Friday, April 2, 2010

Masterpieces.

I have been home for almost 24 hours and all I have wanted to do for days is just sit here at my computer and tell you all everything that Jesus has been speaking to me. The little things that I would see everyday I would pass by, but now there is such a beautiful adventure to look at things and not analyze them, but to ponder them and consider God's heart on such things.

My mom had surgery yesterday and it shook me. I have no idea where all the fear came from but I realized that I have never lost anyone close to me and for the fact that that person could be my mother shook me to my core. Being here has shown me how much I do not think about how blessed I am to have her and for the things that she does for me. have you ever pondered this for your husband, or your wife, mother, father, friends.. imagine a day without them. this weekend to this point has been so weird and so much different than the normal- but why do I let life become normal. Why not just get out of normal and be abnormal every moment? Does God talk to us more in structure or out of structure? I know one thing that he has spoken to me today specifically is to leave it in his arms, but also that as much as I have been annoyed with some of the things that are going on today that I need I need I must be joyful and happy and have a positive attitude in all I do.. whether that is doing dishes or doing something I love to do..
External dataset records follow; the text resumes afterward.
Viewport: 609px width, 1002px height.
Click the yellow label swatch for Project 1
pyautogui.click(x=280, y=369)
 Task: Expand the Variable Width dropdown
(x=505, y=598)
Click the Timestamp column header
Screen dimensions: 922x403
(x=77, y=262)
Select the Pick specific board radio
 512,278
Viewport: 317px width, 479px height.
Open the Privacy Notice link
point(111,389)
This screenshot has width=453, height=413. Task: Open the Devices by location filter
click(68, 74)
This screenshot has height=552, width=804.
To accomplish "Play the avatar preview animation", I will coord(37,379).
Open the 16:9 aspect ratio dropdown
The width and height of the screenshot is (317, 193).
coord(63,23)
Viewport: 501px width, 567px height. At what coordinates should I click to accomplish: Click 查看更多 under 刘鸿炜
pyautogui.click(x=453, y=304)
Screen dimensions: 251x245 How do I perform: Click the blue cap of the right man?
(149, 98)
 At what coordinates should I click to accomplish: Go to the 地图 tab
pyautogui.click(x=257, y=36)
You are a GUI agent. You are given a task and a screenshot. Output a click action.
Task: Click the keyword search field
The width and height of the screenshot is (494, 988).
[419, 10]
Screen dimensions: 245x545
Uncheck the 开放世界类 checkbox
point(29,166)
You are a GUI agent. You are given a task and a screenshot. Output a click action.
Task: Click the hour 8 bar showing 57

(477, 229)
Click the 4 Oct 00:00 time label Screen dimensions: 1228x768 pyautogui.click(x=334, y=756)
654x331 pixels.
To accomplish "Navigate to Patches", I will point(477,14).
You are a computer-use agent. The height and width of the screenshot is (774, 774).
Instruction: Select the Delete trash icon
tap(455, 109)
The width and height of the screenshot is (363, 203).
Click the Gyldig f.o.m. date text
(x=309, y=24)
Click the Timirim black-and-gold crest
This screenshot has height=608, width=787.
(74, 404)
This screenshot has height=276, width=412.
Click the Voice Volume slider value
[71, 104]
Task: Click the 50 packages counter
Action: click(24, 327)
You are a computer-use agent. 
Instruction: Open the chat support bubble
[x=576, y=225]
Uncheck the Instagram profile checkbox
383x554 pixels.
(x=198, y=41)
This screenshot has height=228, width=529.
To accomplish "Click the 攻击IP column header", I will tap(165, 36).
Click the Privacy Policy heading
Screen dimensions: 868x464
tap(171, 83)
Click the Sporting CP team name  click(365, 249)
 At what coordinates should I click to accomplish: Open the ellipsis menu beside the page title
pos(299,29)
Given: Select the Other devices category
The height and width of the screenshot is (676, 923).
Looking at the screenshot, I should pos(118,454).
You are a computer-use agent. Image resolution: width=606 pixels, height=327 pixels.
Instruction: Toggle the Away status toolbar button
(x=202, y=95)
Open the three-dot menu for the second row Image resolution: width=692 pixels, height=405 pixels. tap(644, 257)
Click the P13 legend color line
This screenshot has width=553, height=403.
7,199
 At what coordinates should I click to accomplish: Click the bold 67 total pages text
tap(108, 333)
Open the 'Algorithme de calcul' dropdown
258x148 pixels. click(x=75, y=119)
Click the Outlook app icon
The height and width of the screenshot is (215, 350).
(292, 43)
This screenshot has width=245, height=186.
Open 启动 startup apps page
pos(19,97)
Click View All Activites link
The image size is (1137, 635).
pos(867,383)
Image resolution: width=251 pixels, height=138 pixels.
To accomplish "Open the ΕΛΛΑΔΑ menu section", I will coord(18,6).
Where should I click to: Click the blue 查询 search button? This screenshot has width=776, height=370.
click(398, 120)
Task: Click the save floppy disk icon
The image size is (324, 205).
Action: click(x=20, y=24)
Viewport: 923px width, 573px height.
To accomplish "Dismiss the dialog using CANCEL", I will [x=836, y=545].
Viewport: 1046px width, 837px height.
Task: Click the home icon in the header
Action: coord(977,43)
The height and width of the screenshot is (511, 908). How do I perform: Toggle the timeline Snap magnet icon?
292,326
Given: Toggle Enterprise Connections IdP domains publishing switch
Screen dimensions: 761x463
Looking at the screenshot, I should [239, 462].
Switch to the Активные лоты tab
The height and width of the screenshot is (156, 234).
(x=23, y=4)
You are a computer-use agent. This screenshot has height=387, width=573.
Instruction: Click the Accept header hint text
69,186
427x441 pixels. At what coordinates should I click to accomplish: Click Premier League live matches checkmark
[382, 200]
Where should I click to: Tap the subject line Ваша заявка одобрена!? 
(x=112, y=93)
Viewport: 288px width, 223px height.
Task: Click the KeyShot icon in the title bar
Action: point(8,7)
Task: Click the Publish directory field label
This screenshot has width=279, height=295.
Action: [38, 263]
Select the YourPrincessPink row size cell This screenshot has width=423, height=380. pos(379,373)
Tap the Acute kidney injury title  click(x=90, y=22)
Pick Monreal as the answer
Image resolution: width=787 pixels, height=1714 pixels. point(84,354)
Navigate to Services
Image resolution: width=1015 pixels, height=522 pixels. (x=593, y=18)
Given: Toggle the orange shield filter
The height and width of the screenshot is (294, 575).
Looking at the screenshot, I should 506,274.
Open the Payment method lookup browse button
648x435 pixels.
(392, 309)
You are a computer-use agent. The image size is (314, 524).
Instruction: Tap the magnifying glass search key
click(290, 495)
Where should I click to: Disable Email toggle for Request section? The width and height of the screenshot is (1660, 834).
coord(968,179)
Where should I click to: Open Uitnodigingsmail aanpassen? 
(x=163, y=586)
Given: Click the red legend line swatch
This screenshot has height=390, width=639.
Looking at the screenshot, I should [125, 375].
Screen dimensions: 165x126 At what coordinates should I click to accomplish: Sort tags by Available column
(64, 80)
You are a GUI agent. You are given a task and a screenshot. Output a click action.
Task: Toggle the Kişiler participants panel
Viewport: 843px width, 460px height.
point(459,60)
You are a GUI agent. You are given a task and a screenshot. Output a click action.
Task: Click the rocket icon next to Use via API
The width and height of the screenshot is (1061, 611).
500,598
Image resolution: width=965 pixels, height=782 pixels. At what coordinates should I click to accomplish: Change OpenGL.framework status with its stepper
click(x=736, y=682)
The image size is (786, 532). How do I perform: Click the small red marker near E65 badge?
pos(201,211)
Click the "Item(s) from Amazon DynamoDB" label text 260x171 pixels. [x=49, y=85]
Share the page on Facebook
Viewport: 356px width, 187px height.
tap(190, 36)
But back to what God showed me this morning.. forgive me as I just hash this out on a blog. I feel as though all of my posts are where God allows me to just process through these things. Please please comment and give me feedback on these thoughts. I love to hear yours two.

So today I was looking at the Pennsylvania Game News magazine.. I was not really reading it, it was more I wanted something in my hands.. lol. Anyway there was an article about a pheasant.. and there was a picture, but also a hand painted picture of the pheasant.. and as I sat and looked at this God was like look at the way this artist handcrafted this picture. Then as he pointed out the way the dots were perfect, the colors were perfectly put together, and the image looked real.. As I pondered this further, God applied it to my life. This artist saw the picture, he imagined it, he or she created it. God was like-See this is what I did with you.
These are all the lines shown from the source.